OH8: Entry into third party’s home violated Payton and Steagald

The entry into a third party’s home for an arrest violated Payton and Steagald. The defendant was hiding out and moving around, but the officers had no real evidence that he was staying where he was found. State v. Mansaray, 2010 Ohio 5119, 2010 Ohio App. LEXIS 4307 (8th Dist. October 21, 2010):

[*P18] Thus, pursuant to the above case law, when the police execute an arrest warrant, they can only enter a residence of a third party without a search warrant if they have a reasonable belief that the person named in the warrant lives at the residence and is in fact home. In the instant case, the evidence does not show that the [U.S.] marshals had a reasonable belief that Williams lived with Mansaray. …

[*P20] He also stated that: “[W]illiams knew we were looking for him and he was moving every couple of hours ***.” Tr. 159. This information did not provide evidence to support a reasonable belief that Williams lived at Mansaray’s house.

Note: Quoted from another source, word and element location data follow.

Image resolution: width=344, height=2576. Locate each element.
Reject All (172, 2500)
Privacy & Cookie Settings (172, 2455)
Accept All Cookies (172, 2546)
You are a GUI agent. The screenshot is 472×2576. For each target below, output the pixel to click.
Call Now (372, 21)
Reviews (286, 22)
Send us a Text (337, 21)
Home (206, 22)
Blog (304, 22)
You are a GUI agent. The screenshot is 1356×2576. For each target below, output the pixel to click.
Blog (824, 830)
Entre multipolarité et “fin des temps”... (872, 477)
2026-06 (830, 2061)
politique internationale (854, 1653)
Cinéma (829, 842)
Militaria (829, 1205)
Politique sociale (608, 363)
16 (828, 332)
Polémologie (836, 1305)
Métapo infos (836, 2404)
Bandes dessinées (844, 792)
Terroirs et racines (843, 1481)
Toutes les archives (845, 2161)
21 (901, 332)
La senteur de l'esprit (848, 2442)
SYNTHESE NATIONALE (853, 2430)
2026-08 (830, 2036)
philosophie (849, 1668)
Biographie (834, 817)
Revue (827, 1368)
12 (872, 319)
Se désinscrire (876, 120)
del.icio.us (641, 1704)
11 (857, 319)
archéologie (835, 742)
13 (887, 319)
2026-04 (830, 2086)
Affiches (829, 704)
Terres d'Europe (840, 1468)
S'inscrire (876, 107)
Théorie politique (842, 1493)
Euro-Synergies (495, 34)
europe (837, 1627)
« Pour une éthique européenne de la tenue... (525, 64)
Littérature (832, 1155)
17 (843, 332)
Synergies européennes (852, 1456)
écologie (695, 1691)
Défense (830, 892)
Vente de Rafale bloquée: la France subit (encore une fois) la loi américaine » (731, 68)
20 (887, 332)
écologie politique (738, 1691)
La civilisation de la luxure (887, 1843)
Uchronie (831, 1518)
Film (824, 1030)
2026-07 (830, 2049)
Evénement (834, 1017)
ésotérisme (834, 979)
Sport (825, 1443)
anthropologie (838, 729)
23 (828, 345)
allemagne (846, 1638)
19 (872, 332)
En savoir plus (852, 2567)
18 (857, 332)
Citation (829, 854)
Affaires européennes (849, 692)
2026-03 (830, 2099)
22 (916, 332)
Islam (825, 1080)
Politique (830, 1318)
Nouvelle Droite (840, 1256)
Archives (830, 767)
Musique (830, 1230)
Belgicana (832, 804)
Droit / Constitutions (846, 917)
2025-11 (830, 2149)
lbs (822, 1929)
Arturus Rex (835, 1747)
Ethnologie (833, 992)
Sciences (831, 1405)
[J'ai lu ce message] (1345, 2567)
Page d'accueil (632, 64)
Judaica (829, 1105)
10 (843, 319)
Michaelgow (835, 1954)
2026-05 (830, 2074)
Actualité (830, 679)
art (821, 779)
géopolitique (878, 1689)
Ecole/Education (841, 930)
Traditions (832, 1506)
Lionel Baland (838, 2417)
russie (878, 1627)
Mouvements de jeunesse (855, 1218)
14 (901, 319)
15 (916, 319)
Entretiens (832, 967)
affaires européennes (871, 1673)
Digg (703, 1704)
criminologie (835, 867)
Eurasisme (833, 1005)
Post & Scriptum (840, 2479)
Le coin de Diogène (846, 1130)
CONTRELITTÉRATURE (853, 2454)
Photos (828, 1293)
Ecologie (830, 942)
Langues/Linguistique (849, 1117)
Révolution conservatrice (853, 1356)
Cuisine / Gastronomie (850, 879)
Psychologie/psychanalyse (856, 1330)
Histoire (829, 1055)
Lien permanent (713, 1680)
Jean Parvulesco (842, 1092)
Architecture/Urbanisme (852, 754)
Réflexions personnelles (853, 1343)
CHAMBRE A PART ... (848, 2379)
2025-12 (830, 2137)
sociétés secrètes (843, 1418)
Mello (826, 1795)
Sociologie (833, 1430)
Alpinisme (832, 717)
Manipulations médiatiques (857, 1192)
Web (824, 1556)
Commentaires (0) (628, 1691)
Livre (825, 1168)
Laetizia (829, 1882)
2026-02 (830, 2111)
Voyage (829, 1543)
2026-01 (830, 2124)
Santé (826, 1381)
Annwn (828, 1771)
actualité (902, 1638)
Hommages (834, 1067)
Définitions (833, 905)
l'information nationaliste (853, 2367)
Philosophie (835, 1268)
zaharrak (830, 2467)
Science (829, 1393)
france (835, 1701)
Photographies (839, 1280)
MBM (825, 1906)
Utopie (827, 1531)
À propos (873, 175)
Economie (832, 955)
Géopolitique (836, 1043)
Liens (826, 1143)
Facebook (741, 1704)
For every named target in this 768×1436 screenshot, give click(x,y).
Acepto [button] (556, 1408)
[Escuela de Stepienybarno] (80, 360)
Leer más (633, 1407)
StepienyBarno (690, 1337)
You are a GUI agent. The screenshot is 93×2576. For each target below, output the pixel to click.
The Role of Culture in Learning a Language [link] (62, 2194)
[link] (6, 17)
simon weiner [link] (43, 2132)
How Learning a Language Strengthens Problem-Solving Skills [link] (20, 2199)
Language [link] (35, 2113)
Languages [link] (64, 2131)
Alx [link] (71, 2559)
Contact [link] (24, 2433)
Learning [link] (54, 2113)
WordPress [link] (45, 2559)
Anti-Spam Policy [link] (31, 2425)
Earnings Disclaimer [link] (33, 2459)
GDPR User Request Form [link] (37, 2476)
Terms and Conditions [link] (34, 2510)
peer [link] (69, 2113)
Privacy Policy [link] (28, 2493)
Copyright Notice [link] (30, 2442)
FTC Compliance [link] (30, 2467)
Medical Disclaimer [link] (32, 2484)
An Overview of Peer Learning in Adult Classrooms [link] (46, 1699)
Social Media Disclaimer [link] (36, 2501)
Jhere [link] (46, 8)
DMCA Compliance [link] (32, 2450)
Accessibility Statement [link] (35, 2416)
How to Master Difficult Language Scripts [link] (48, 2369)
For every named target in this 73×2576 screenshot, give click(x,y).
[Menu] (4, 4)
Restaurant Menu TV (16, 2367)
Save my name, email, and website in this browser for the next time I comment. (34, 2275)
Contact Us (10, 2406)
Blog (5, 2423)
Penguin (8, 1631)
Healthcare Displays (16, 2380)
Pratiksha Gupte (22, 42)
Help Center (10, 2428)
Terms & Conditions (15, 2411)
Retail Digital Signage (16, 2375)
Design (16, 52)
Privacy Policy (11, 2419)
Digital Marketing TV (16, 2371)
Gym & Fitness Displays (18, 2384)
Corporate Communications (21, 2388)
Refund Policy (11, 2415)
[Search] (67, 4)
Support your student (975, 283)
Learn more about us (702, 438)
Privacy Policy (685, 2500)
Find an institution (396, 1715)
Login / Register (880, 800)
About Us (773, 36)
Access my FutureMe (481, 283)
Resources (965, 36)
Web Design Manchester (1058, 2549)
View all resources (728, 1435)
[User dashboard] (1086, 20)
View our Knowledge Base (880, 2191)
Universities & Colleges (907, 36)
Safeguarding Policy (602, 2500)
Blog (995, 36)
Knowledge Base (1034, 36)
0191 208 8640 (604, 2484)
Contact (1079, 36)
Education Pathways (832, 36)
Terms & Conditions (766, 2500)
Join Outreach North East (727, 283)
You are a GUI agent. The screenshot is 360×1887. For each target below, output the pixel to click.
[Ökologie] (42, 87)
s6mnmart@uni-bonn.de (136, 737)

The confidential informants did not state that Williams lived with Mansaray, just that he “would be with Mansaray.” While the tracking of Mansaray’s cell phone indicated that it was being used in the vicinity of Mansaray’s home, this would be expected because although Williams was using the phone, it was still Mansaray’s phone. There was no indication that Williams was exclusively using the phone. While the officers may have had a reasonable belief Williams was in the home, the evidence does not establish that they had a reasonable belief that Williams lived at the home. Therefore, to enter Mansaray’s residence, in addition to the arrest warrant, they needed to present a search warrant.